Chippaux established a snake farm at the Institut Pasteur of Cote d'Ivoire to study snake venom, as well as the biology and taxonomy of snakes. Another challenge is training physicians, nurses, and public health professionals on envenomation and possible treatments, he says.
On a continent where health budgets are inadequate, MSF has been offering antivenom treatment in some of its hospitals for several decades through a dedicated budget. “We have seen an influx of patients in several MSF hospitals following introduction of free-of-charge antivenoms,” Potet says. “This simply means that a lot of victims, before that, couldn’t access antivenom therapy, because it was too expensive for them.”
“Antivenom therapy is very effective in treating snakebite if given early and if the product meets certain quality standards,” he tells SciDev.Net, adding that quite a few poor quality antivenoms had entered the markets over the last two decades.
MSF screens all available antivenom products and selects those that are appropriate for use in its own hospitals. “Mortality from snakebite envenoming is very low in our hospitals, less than one per cent, and treatment with antivenom is provided free of cost,” Potet says.
The lack of skilled and experienced health workers in many rural areas, as well as the lack of functional supply chains, are other major concerns. “Schools of medicine, pharmacy and nurses teach nothing about envenomation and antivenoms,” said Chippaux
The lack of interest by authorities to deal with snakebites, Chippaux adds, is because of a lack of understanding of the disease or the means of control. He is however hopeful that, “this will change now that the WHO has placed snakebites in the list of neglected tropical diseases”.
Affordability is another big challenge, Potet says, as antivenoms cost several dozen dollars per treatment, and in most public or private hospitals patients must pay out of their own pockets. “It is really important that antivenom prices be covered by national insurance or international aid,” he said.
A few governments are tackling the issue in Africa. In Burkina Faso, a national fund is available to cover to a large extent the cost of antivenoms. In Northern Nigeria, similar support was provided for some time.

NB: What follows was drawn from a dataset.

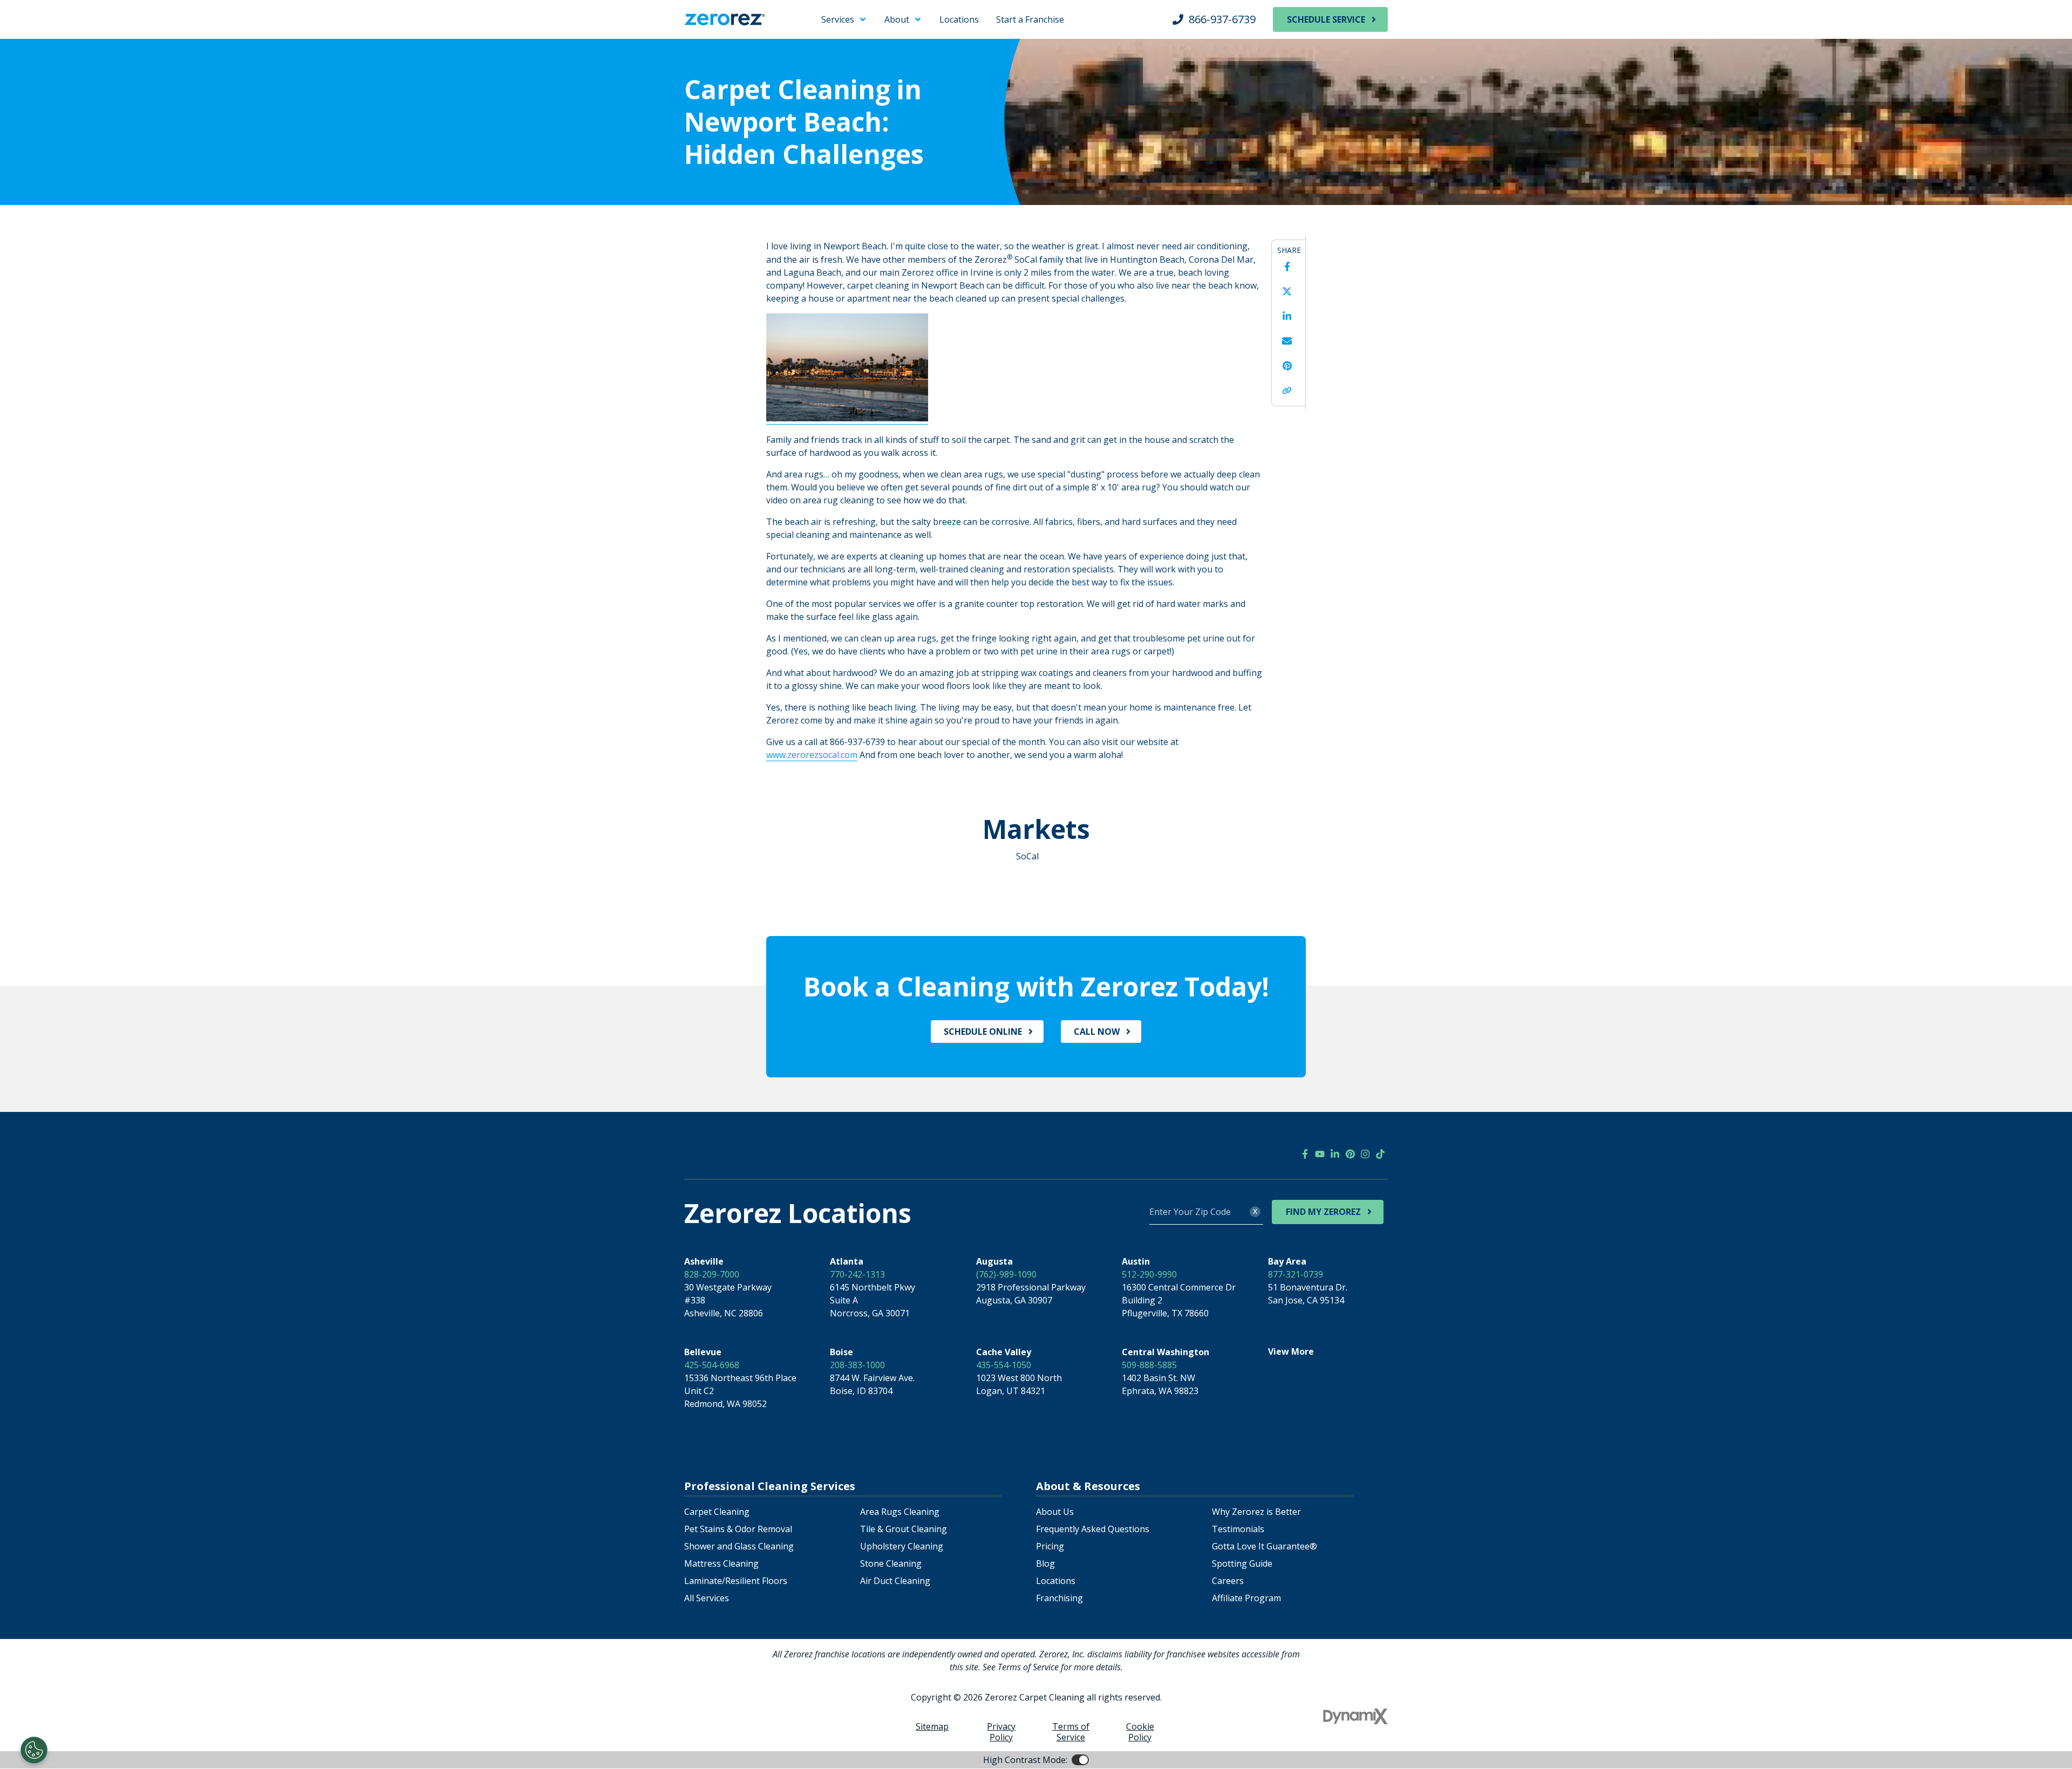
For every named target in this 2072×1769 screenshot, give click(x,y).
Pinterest (1287, 366)
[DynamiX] (1355, 1716)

“But much more needs to happen. African governments should recognise snakebite treatment as an essential part of universal health coverage,” says Potet.
Globally, not much is being done to deal with snakebite in Africa either, Chippaux agrees. “In any case all actions are paralysed until the means to implement them are available, but I think that the initiatives should come from Africa itself,” he says. However, there are some examples of successful partnerships that could bring relief to Africa. Snapp is the first medical decision‐making support tool for snake identification based on artificial intelligence and remote collaborative expertise. Being developed at the Institute of Global Health, at the University of Geneva, it has special value for Africa with its vast variety of snakes.
Snapp aims to build a global photo repository of venomous and non-venomous snakes. But thousands of snake photos would be needed to develop and train the machine learning algorithm to make it capable of identifying snakes taxonomically, its developers say.
A partnership between the Nigerian health ministry, the Liverpool School of Tropical Medicine, Oxford University, Costa Rica’s Instituto Clodomiro Picado and Micropharm, a UK-based antivenom manufacturer, has resulted in an antivenom currently in clinical use. Such international partnerships hold out hope in an otherwise bleak scenario.
This article was produced by SciDev.Net Global edition.